EXTRACT TO READ:
⁂
There was a huge and diverse ecosystem. It's mostly gone now. This for the
most part works better for users, which is why that old ecosystem is mostly
gone. As a rule, users don't want to bounce between five or ten or twenty
sites to find what they want - users prefer one or two.

More specifically, there's a huge number of startups hellbent on being that
someone. I've personally had contact with several. That you didn't know this
is an excellent comment on how big the perceived opportunity actually is.

------
johnlbevan2
Does anyone know why Google ("organise the world’s information and make it
universally accessible" ¹) don't allow people to disclose their YouTube
earnings ("It’s a violation of my agreement to say how much a comparable
number of Youtube plays pays" ²). Or have I misunderstood her quote; since
last year she did reveal such figures ("more than 1.9m views of videos on
YouTube – mostly those uploaded by other people featuring her music – earned
her $1,248" ³)
⁂
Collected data
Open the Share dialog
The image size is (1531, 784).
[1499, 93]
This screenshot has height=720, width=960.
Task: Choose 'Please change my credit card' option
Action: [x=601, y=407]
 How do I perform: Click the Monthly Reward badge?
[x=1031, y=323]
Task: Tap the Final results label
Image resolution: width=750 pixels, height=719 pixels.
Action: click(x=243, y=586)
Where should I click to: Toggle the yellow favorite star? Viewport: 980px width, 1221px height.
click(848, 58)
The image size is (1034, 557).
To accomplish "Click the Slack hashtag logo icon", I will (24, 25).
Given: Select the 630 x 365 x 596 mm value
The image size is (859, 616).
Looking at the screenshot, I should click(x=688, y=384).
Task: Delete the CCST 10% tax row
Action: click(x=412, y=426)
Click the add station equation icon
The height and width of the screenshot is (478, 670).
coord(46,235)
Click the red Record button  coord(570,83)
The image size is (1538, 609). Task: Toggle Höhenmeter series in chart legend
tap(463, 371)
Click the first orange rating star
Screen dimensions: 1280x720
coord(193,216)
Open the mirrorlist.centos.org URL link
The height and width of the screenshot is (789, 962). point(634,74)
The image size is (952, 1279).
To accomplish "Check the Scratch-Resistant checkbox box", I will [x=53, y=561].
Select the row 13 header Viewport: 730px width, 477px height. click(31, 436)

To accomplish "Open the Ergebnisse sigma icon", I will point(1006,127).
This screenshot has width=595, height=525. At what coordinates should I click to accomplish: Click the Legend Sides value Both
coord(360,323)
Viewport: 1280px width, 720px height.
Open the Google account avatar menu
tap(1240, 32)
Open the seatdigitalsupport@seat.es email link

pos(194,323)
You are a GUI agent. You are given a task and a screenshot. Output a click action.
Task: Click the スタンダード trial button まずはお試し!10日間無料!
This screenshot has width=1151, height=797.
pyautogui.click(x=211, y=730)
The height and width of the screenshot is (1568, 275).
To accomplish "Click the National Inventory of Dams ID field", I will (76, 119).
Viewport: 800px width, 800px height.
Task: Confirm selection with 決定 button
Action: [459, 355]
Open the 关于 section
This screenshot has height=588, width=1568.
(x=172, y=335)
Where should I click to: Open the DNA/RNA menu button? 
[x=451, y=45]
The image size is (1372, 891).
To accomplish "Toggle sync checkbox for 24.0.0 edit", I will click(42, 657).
⁂
WRITTEN TASK: Extend the forum discussion about online ecosystems and YouTube earnings disclosure, picking up right after its final sentence.

WRITTEN ANSWER:
        - 1 http://zoekeating.tumblr.com/post/108898194009/what-should-i-do-about-youtube
    
        - 2 https://www.google.co.uk/about/company/
    
        - 3 http://www.theguardian.com/technology/2014/feb/24/zoe-keating-itunes-spotify-youtube-payouts

------
Falkon1313
If a company wants first pick of everything that someone produces and wants
the right to monetize it and modify it regardless of the creator's wishes (for
example, by inserting ads), then they should at least pay a salary in addition
to a cut of the ad revenue. If they're not paying for those rights with a
salary or recurring retainer, then the terms as described are plain
exploitation designed to intentionally screw the artist.

Also, 5 years is far too long for a contract like that. That gives someone
else control of half a decade of your career. If you're just starting out and
have a 40 year career ahead, that's 1/8th. If you're older, that could be 1/4
or more.

------
pavel_lishin
So, if she does not accept their 'generous offer', she won't be able to
publish her music on YouTube, right? But if other people happen to publish it,
and Content ID doesn't snag it down, she'll have to go through their long and
painful DMCA takedown process to get her music off of it?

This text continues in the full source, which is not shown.